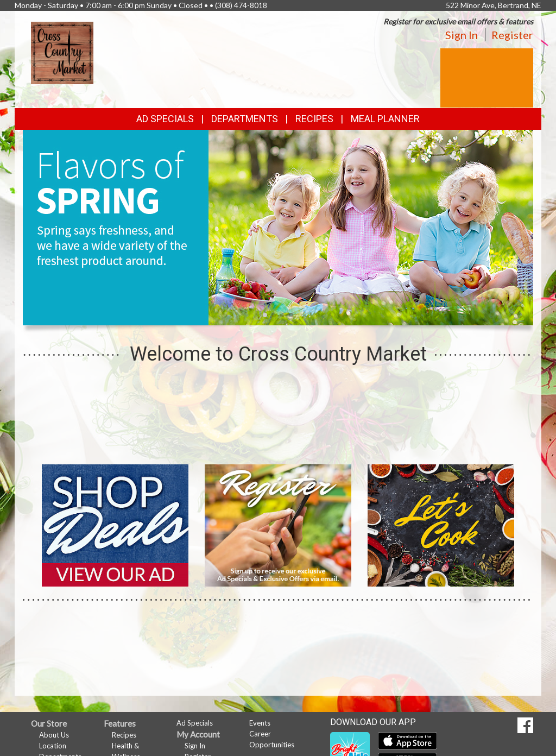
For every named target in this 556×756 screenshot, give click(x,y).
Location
----------------
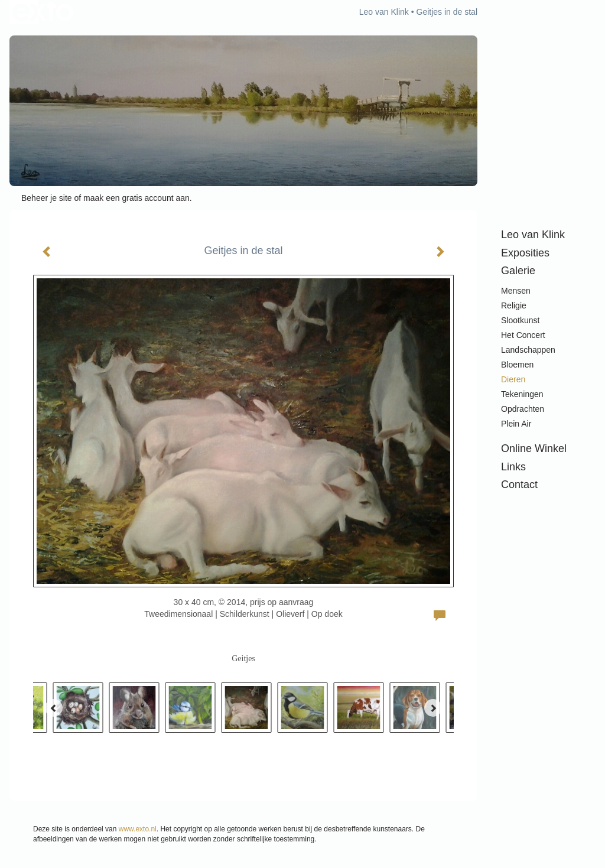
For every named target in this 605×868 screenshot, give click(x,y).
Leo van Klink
----------------
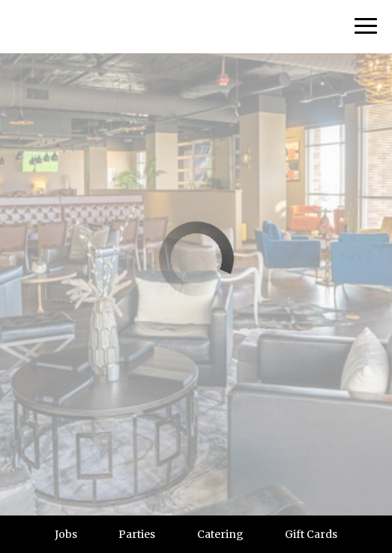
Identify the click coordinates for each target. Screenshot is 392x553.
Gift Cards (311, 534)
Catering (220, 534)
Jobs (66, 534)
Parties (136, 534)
----------------
Task objective: Please filter the listing above down to the lines that contain the word "this", and copy each of those lines in full.

Worked solution:
For every named target in this 556×756 screenshot, give click(x,y).
For every named target in this 605×868 screenshot, give click(x,y).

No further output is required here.